More industries are investing in data scientists because their expertise is extremely valuable. They can keep up with increasing amounts of data as well as detect sudden and unexpected changes. Data experts use their knowledge and experience to ensure that their employers do not fall behind their competitors.
Data scientists have a couple of roles and responsibilities. They may assist in setting up channels so companies can gather the right data. They would separate important data from useless data before analyzing it. Then, they’ll present the results in a way that helps business leaders to understand what’s going on.
4. Small Businesses Are Also Leveraging Data
There are so many reasons why startups and small businesses should leverage big data. It can empower them with meaningful information that can increase profits and guarantee success in the future. It’s no wonder why the majority of small and medium-sized businesses are using data analytics to grow much faster.
When small businesses analyze data, they get to understand their customer’s journey. For example, they would know where their customers come from, what motivates them to buy, what they seem to buy the most, and when they prefer to make the purchases. Such details help to serve their customers better.

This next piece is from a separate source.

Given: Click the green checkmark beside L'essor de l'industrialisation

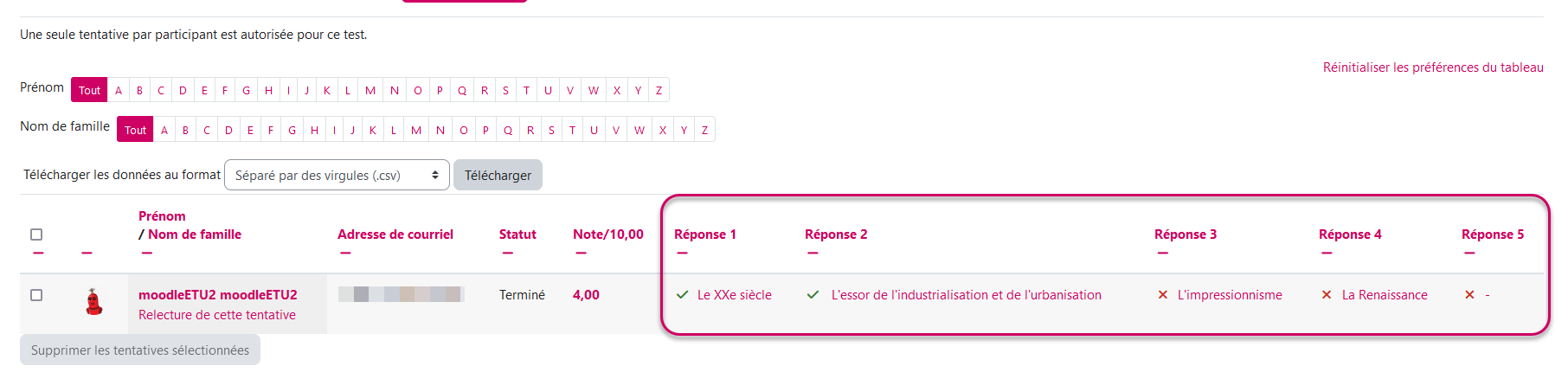Looking at the screenshot, I should tap(813, 295).
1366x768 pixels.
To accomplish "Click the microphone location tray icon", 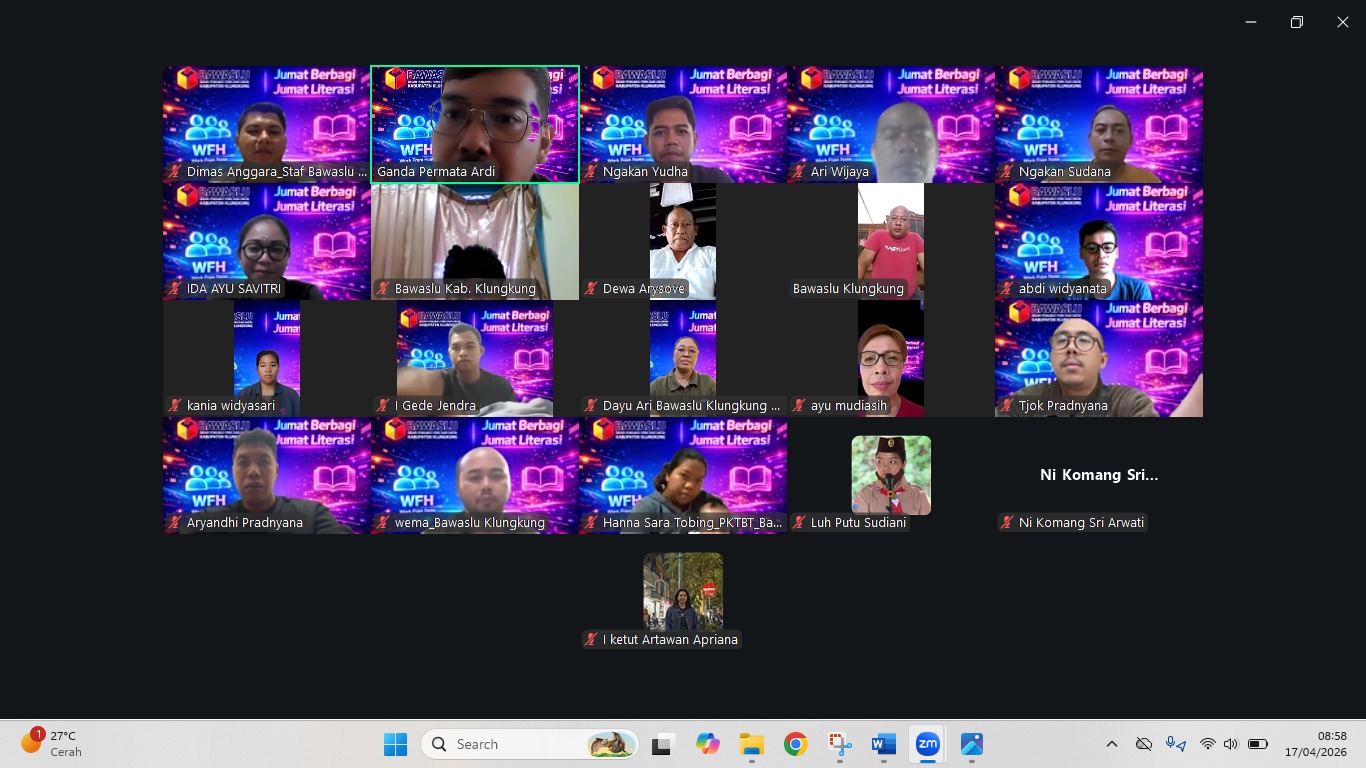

Data analytics can help small businesses to track their expenses (operations, advertising, and tax), the number of sales or clients, and their net profit over a period of time. They can also hire data scientists to improve inventory management, adjust faster to the market’s needs, and provide better customer service.
5. There Is a Shortage of Qualified Data Scientists
Data science is a highly lucrative profession but there’s a limited number of skilled data scientists. According to LinkedIn, the United States had a shortage of over 150,000 data science skills in 2018. Since the supply doesn’t seem to match the demand, more people are encouraged to pursue a career in data science.
Many companies are offering high salaries for data science positions. This is mostly because qualified data experts are hard to come by and the role can be very challenging. They need to have the ability to handle large amounts of data, use algorithms or other tools to analyze them and extract useful insights from them.
Anyone can launch a data science career with the right education and training. They could enroll in data science courses being offered at academic institutions. It’s also possible to get started with college degrees in computer science, mathematics, statistics, or IT. They just need to take post-baccalaureate courses, like a certificate in big data.
6. Data Science Specialties Are Growing
Data science is a broad field so many data scientists choose to specialize. They often start as generalists before mastering a particular area in data science. The data analysis needs of large companies are often handled by a data science team. So, it’s a good idea to narrow down within the field of data science.
Some roles in data science include: business analyst, data engineer, data architect, database administrator, statistician, machine learning engineer, data scientist, AI specialist, business analytics manager, etc. But the title of a data scientist is the most common one and it pays some of the highest salaries in the field.
Although there are specific skills for each specialization, every data science professional is expected to have a solid understanding of mathematics, statistics, and programming. They should also be proficient in python or R, Hadoop, Spark or SQL, machine learning and AI, data visualization, and business strategy.